En tout les cas, ici on a trouvé une bonne partie des problématiques du transport. On a tenté de trouver des solutions harmonieuses pour tous les enfants à bord. La solution d’asseoir le garçon grenouille à côté de la matraque s'est avérée presque miraculeuse. Ces deux là se comprennent. Ce soir, comme depuis quelques soirs, le garçon grenouille me dit que Zak ne lui a pas dit bye, mais que moi je lui dit toujours allo et bye. Ce soir, pour la première fois, mon fils a regardé son AMI de la porte de la maison en lui faisant un merveilleux sourire et un discret au revoir de la main. J'ai regardé l'ami pour qui Zak a fait un beau cadeau en lui répondant pour la première fois. Le sourire sur cet enfant d'avoir eut enfin une réponse n'a pas de prix! J'étais tout aussi contente que mon fils lui est répondu comme tout aussi contente que ces deux enfants ''communiquent'' à leur manière ensemble. Et je vais vous dire une dernière chose: mon fils est le plus chanceux d'avoir un ami grenouille pour ami, mais lui ne sait pas la bien qu'il apporte indirectement à ma matraque.
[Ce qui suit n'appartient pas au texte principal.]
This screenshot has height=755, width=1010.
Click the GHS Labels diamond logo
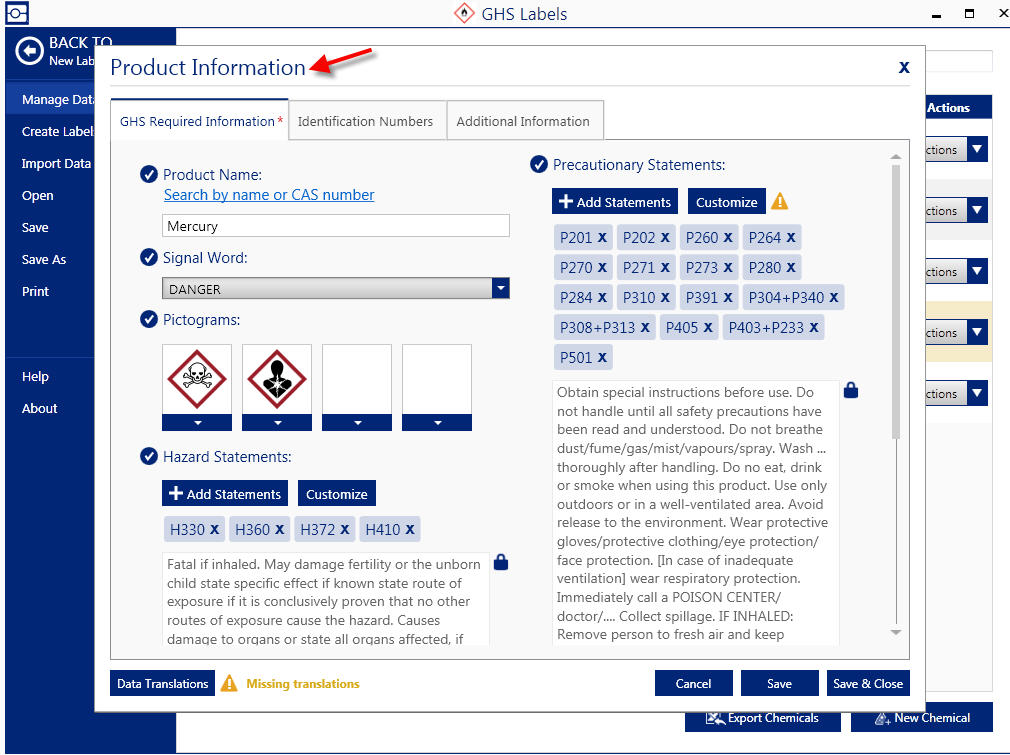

Quand la différence se rejoint, ça peut être quelque chose de merveilleux à voir et vivre!
Merci l'ami à coquilles, de me faire sortir de ma zone de confort, de celle à Zak.
Merci le garçon grenouille d'être extra-or-de-l'ordinaire, car tu ne serais peut-être pas dans la vie de mon fiston. (je sais qu'on ne souhaite pas à nos enfants d'être différents, mais la maman grenouille saura le pourquoi de ce merci...)
Merci W. d'avoir ''sauvé'' les derniers milles de la maternel de la matraque.
Ta maman a de quoi être fière de ta grande âme super coco!